La Grande-Bretagne, qui ne croyait pas au succès de cette négociation, n'y avait pas participé. Après la signature du traité, nous avions donc été envoyés à Londres afin d'inviter les Britanniques à nous rejoindre au sein de l'Union.
Harold Mac Millan, avec une exquise courtoisie, nous expliqua pourquoi le traité de Rome n'était pas fait pour la Grande-Bretagne. Il évoqua le Commonwealth, les liens particuliers de son pays avec les Etats-Unis et son ouverture au grand large. Puis, après un long silence, il ajouta en souriant : « Mais si vous réussissez, nous vous rejoindrons ».
Mes chers collègues, si le non l'emportait, c'est la France qui rejoindrait la Grande-Bretagne. Celle-ci aurait-elle d'ailleurs encore besoin de voter ? Je n'en suis pas certain.
Ne voyez pas dans mes propos Dieu sait quelle forme d'anglophobie ! La Grande-Bretagne est un grand pays.
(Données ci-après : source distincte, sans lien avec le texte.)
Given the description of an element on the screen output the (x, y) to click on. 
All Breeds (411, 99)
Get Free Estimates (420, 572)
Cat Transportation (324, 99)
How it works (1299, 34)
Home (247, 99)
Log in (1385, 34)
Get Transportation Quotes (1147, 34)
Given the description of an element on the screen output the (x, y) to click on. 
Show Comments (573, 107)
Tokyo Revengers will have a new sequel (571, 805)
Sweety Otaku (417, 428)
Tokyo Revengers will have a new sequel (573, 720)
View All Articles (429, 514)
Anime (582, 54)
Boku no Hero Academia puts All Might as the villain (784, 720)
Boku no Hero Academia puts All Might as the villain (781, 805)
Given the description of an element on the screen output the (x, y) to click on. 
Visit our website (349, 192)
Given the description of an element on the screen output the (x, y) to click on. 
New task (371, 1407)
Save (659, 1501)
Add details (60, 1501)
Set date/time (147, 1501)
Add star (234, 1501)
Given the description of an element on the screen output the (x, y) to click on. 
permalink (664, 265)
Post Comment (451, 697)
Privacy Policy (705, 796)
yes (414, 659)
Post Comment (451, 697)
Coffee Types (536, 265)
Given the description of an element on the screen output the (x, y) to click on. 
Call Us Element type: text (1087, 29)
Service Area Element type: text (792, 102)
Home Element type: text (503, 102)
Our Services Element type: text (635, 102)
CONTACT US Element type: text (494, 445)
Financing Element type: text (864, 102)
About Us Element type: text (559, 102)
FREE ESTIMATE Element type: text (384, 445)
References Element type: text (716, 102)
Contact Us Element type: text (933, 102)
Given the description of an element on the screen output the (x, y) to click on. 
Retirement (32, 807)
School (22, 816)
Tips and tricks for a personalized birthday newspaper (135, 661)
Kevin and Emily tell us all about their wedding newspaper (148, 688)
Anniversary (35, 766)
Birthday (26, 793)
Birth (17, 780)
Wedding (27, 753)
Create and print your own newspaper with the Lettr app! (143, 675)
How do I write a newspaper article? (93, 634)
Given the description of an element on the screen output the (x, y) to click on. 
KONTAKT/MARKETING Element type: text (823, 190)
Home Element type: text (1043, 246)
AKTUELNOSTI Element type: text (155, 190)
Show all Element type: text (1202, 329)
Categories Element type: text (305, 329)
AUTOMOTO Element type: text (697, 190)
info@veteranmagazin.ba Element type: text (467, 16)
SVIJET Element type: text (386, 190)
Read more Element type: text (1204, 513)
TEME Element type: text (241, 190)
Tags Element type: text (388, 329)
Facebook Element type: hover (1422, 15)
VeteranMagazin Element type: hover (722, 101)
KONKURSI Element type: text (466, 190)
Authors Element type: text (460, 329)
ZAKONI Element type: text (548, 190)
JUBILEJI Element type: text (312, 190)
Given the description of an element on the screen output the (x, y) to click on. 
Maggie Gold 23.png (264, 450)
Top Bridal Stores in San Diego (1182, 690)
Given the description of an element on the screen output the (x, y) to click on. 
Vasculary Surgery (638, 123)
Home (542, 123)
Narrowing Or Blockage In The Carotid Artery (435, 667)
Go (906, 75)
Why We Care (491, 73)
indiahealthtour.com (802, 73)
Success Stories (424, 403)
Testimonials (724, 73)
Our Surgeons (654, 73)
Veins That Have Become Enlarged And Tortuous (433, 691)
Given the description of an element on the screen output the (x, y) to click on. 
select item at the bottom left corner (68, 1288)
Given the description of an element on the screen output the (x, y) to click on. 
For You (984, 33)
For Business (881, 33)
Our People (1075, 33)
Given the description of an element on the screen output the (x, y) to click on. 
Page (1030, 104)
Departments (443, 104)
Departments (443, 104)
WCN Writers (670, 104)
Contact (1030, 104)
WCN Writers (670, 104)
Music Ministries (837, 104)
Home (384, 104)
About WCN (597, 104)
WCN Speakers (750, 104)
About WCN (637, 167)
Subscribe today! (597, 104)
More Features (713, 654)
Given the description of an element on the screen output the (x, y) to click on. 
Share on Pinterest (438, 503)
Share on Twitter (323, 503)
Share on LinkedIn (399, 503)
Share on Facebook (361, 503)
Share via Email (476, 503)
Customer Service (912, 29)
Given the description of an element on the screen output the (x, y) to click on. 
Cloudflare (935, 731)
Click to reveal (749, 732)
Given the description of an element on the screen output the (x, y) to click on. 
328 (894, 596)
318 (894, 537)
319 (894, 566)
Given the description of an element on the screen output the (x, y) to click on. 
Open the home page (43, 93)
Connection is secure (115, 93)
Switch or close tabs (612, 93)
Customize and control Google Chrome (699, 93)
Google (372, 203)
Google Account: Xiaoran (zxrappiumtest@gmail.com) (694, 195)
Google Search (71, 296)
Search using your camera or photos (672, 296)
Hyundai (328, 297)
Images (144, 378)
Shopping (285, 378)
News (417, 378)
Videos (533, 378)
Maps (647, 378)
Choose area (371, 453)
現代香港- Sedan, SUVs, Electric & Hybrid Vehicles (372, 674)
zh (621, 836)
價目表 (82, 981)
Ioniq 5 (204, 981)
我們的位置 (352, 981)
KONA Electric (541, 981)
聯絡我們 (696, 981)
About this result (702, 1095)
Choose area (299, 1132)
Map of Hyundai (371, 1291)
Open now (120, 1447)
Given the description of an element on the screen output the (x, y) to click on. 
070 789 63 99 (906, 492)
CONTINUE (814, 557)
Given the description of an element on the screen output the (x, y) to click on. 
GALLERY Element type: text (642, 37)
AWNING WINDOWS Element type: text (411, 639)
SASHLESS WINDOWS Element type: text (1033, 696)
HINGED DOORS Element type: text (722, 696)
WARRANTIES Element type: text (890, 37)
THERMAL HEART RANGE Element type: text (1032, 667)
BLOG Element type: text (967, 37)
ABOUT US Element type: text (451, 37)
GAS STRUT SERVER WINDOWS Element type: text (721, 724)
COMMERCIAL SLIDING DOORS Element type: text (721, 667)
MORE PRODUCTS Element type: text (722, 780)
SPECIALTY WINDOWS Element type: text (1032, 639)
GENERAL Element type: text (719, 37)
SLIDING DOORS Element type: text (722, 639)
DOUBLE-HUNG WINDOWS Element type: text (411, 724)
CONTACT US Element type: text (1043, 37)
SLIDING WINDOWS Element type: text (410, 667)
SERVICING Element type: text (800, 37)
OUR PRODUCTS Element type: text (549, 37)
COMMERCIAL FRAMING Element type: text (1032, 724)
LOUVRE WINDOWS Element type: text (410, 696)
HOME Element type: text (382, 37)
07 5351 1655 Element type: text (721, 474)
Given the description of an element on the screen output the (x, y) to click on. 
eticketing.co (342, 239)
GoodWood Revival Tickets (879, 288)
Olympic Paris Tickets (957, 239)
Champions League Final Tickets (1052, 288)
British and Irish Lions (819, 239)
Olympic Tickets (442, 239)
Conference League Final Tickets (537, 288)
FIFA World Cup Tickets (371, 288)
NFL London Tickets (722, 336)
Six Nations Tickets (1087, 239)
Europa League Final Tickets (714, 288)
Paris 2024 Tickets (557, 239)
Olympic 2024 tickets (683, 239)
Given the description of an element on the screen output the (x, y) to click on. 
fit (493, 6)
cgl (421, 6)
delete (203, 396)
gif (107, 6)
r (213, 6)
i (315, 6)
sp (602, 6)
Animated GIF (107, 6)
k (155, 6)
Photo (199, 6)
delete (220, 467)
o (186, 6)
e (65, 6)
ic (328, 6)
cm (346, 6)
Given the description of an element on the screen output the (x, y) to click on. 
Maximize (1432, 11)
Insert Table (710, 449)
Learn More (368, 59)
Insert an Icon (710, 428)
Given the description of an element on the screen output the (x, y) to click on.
Elle est notre alliée, une alliée courageuse, dont l'économie, grâce aux réformes imposées par Mme Thatcher, et auxquelles Tony Blair a eu l'intelligence de ne pas toucher, est l'une des plus performantes d'Europe.
Le niveau de vie des Britanniques, qui était largement inférieur à celui des Français, le dépasse aujourd'hui. Enfin, avec un taux de chômage de 4 %, la Grande-Bretagne fait mieux que les Etats-Unis !
Voulons-nous pour autant d'une Europe à l'anglaise ?
Celle-ci aurait deux caractéristiques principales.
Tout d'abord, à l'intérieur, il s'agirait d'une zone de libre échange, où le marché délimiterait l'espace laissé aux politiques sociales et où la concurrence servirait d'arbitre entre les systèmes fiscaux. Quant à la politique agricole, elle serait rapidement vouée à la renationalisation.
Ensuite, à l'extérieur, l'Europe deviendrait une province de l'ensemble atlantique. Ses priorités seraient fixées par l'OTAN, en étroite liaison avec Washington. L'Europe européenne rejoindrait le général de Gaulle à Colombey-les-Deux-Eglises.
Cette Europe à l'anglaise est celle que les partisans du non prétendent combattre par dessus tout. Or, c'est celle qu'ils installeraient eux-mêmes aux commandes si le non l'emportait.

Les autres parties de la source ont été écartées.